(This essay was posted 7 days early on my Patreon. Thank you to all my patrons!)
I wrote this on a writers forum, about my current progress in writing my Tor.com novella, “Woman in the Tower Window.” It’s an interesting process, but very frustrating at times! I thought you might like a peek behind the scenes:
Writing a story from the POV of a character who actively wants to conceal all of her emotional truths and reactions, so it’s all got to be in subtext. I hope the story will be good, but she’s driving me nuts!
She has a vested interest in establishing herself as silly, slow, and unaccomplished, while also presenting the things around her as having more import than they do. She sees herself as a sort of unremarkable, unnecessary character in the corner of a grand painting. She wants to talk about the painting, but she doesn’t want you to look at her, so she puts up a number of shifting obfuscatory pretenses to try to make herself blurry and unworthy of attention. I think she thinks that if you turn any attention on her, and see past the various pretenses to her emotional truths, you will see her as not just useless, but actively contemptible.
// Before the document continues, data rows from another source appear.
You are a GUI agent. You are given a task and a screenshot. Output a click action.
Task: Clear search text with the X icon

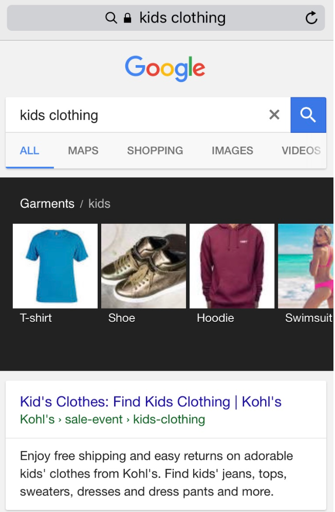(x=274, y=114)
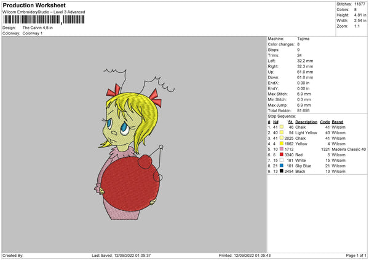The height and width of the screenshot is (260, 369).
Task: Click the Black thread swatch in row 9
Action: pos(282,171)
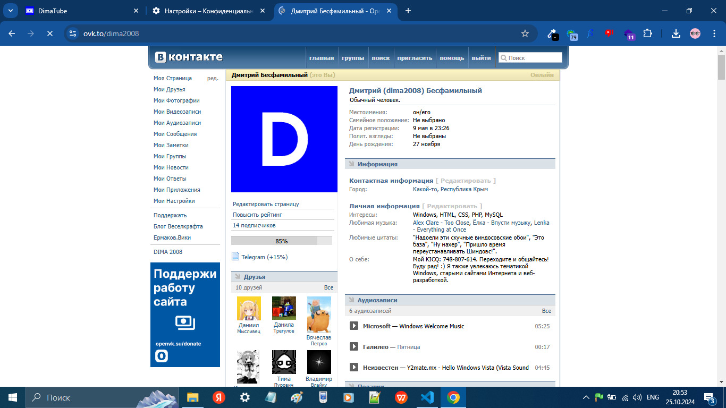Image resolution: width=726 pixels, height=408 pixels.
Task: Click Редактировать страницу link
Action: click(266, 204)
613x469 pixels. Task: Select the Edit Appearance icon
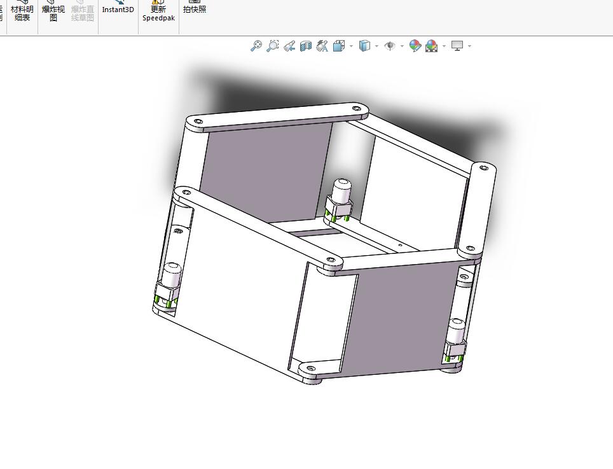[x=415, y=46]
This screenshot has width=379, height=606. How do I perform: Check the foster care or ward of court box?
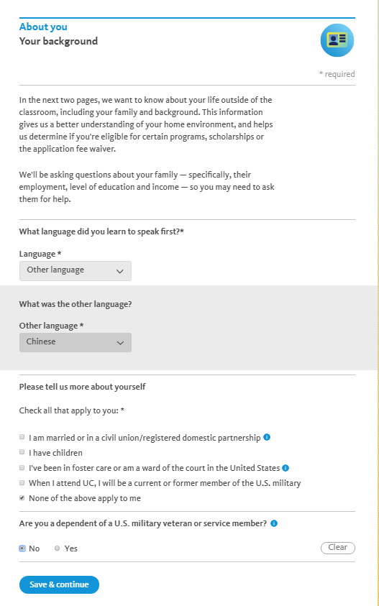coord(22,468)
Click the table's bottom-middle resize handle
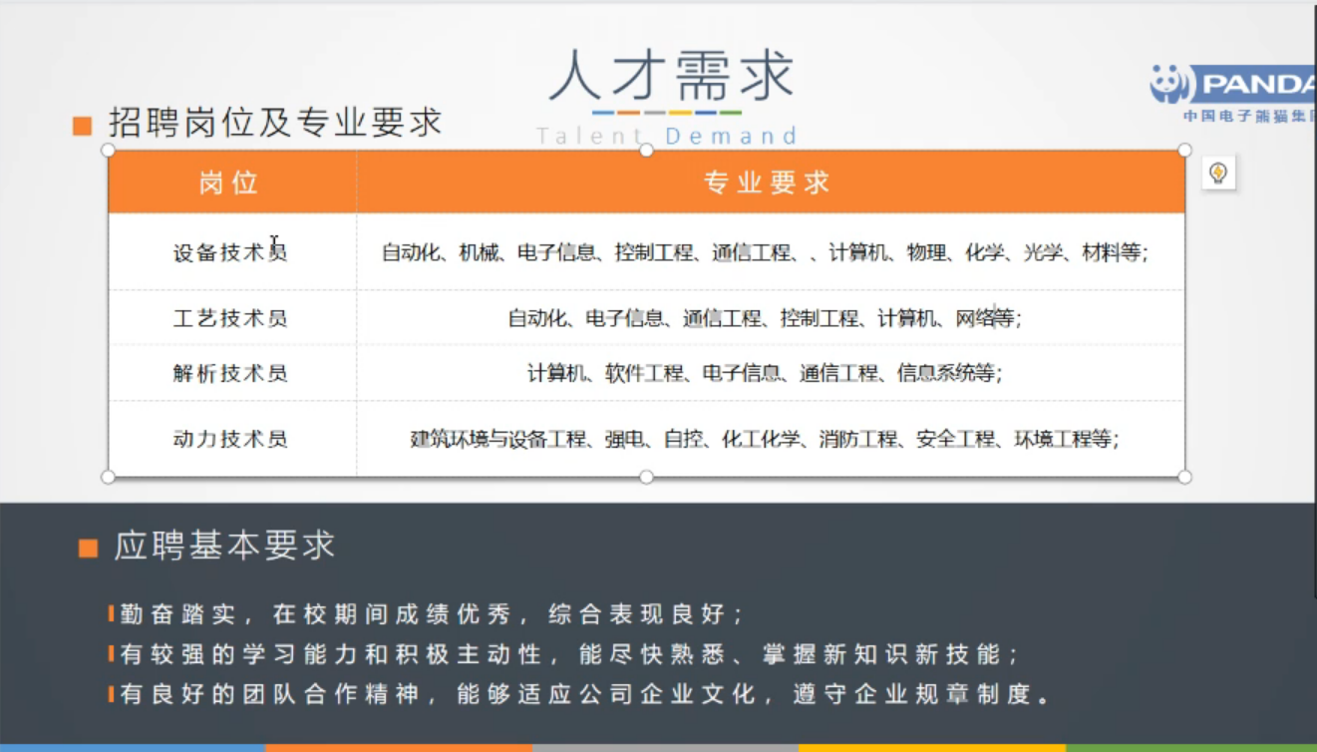The width and height of the screenshot is (1317, 752). point(646,477)
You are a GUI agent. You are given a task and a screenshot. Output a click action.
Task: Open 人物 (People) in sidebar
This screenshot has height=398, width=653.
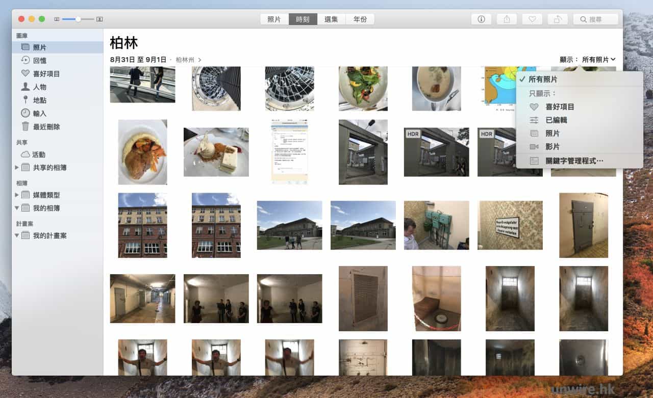click(39, 87)
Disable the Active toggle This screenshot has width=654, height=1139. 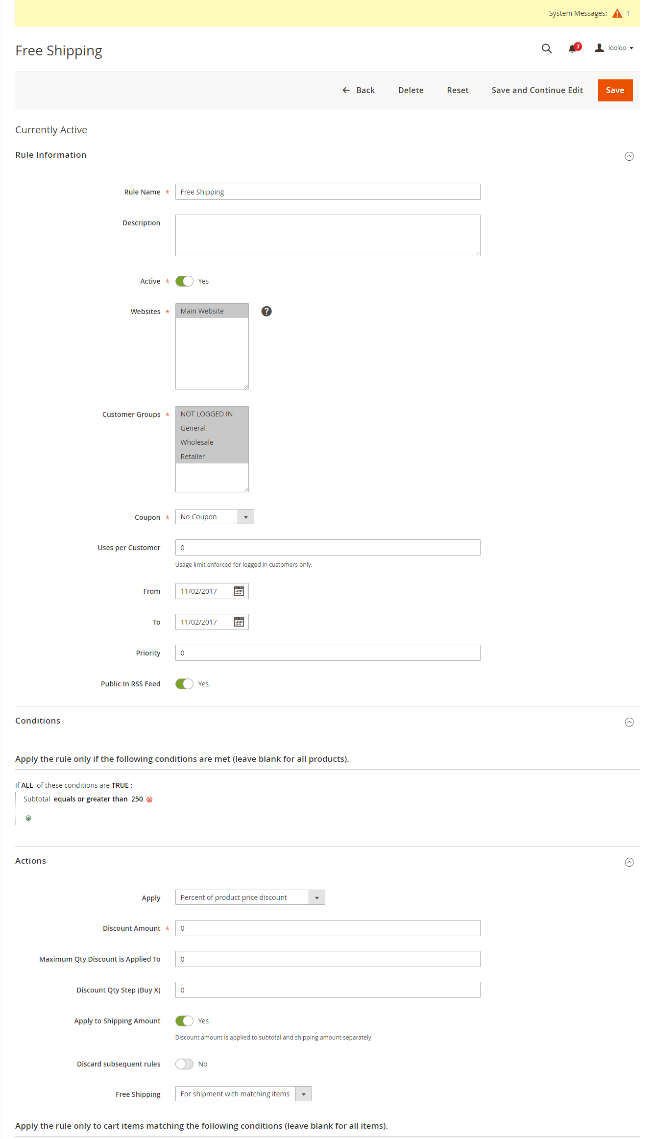point(184,281)
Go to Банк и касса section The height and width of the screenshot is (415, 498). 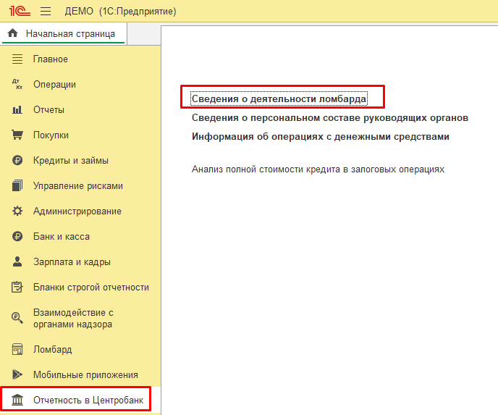(62, 237)
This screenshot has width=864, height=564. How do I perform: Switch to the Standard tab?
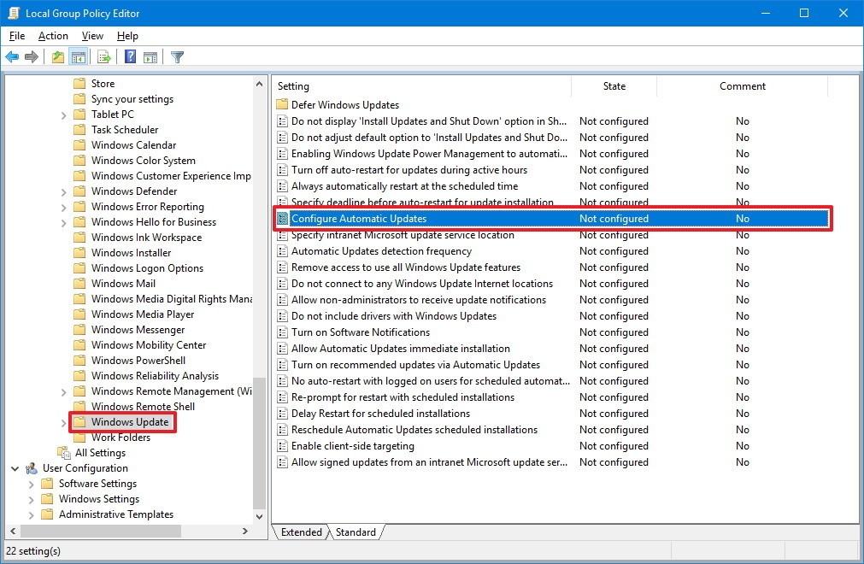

She’s also trying to get in front of that feeling, I think; she thinks any interlocutor will discover she’s unworthy eventually, so she preemptively identifies and apologizes for it.
It can make every sentence a fight, though, as I try to figure out how to push forward, while elements of her character are constantly pushing back. I imagine this would be her psychological process of writing as well, so it’s not inappropriate for the story, but arrrrrgh.
Or, like, she would happily muse about the aesthetics of, e.g., the bird cage of her finches for another six paragraphs because that’s not emotionally difficult for her, but she’d like to cover the whole traumatic sections with minimizing elisions emphasizing her own flaws and self-blame–“the unpleasantness which, in my simpleness, I was unable to forestall” sort of thing.